Dominik a ainsi décidé de situer l'histoire en 2008 plutôt que d'être fidèle à l'époque décrite dans le roman, soit les années 70. Il y a quatre ans, une grave crise financière faisait des ravages aux États-Unis et ailleurs dans le monde. C'est aussi l'année où Barack Obama a été élu la première fois.

«Je ne suis pas un fou de politique, mais personne n'a pu échapper à la crise, précise le cinéaste. Aussi, je trouvais le phénomène fascinant. Nous avons été entraînés collectivement dans un même gouffre, alors que la philosophie du chacun-pour-soi est toujours mise de l'avant dans ce pays. Le capitalisme est un système où l'individu prime sur la collectivité. Aux États-Unis, c'est pire que partout ailleurs dans le monde!»

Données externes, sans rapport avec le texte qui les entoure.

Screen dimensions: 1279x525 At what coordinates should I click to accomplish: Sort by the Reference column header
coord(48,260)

Brad Pitt, qui agit aussi à titre de producteur du film, se glisse dans la peau d'un homme de main à qui les caïds de la mafia font appel pour faire un peu de ménage dans les organisations criminelles. Il compte surtout retrouver les petits escrocs qui ont osé braquer des membres de haut rang de la mafia pendant une partie de poker. Absent de la rencontre de presse, l'acteur producteur avait néanmoins expliqué son intérêt lors d'une conférence de presse tenue au Festival de Cannes.

«En tant que producteur, j'aime appuyer des films plus difficiles à monter, a déclaré Brad Pitt. Des films comme ceux que fait Andrew. J'ai été intéressé par le fait que

Killing Them Softly commence comme un thriller, mais le récit aborde ensuite des thèmes beaucoup plus larges. Les oeuvres les plus intéressantes comportent toujours plusieurs dimensions.»

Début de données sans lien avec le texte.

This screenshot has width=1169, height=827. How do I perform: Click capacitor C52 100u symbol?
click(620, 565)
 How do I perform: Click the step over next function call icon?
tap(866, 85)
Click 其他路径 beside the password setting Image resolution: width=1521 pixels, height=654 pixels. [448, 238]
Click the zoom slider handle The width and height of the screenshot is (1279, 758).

À ceux qui ont vu dans le film une critique virulente du régime Obama pendant le premier mandat, lequel a déçu plusieurs partisans, Brad Pitt répond qu'il s'agit plutôt d'une critique de la société américaine en général.

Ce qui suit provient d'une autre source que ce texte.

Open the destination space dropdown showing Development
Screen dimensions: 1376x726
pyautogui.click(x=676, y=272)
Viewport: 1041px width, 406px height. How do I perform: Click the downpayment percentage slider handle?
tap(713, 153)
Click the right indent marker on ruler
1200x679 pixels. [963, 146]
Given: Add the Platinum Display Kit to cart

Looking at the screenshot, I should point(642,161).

«Les responsables de la crise d'il y a quatre ans n'ont toujours pas payé pour leurs crimes, fait-il remarquer. J'étais à Chicago quand Barack Obama a été élu en 2008. Ce fut une soirée incroyable. Or, son discours d'unité n'a pas été entendu. Les Américains sont plus divisés que jamais. C'est un constat. Je ne voudrais pas que le film soit perçu comme une attaque d'aucune façon.»

Ray Liotta, vedette de Goodfellas, l'un des plus célèbres films de gangsters de l'histoire du cinéma, joue dans Killing Them Softly le rôle d'un type qui se fait tabasser. L'acteur n'a voulu tricher d'aucune façon. Et n'a pas été remplacé par des cascadeurs dans les scènes de passage à tabac. «Je n'en voyais pas l'utilité, a-t-il expliqué plus tôt cette semaine. Cela m'a parfois joué des tours, car ceux qui me tapaient n'avaient pas toujours la bonne technique. Mais je tenais à ce que les scènes soient le plus authentiques possible. Quand j'ai commencé ma carrière d'acteur, j'étais très entiché de la "méthode". Mais plus j'avance, plus j'apprends à m'abandonner. Moins on en fait, plus on est vrai. On s'aperçoit que tout devient plus facile quand on s'abandonne.»

Ray Liotta a aussi de bons mots pour le producteur du film. «J'admire la façon dont Brad Pitt mène sa carrière, dit-il. En plus d'être un acteur remarquable, Brad fait partie de ces rares personnalités qui parviennent à maintenir un statut de superstar pendant plusieurs années, tout en ne faisant pas de compromis sur leurs choix artistiques. Brad choisit toujours de bons films, même si ceux-ci ne fracassent pas nécessairement de records au box-office. Il n'a pas besoin de revêtir une cape de superhéros pour se faire valoir.»

Killing Them Softly (La mort en douce) est à l'affiche.

Les frais de voyage ont été payés par Alliance Vivafilm.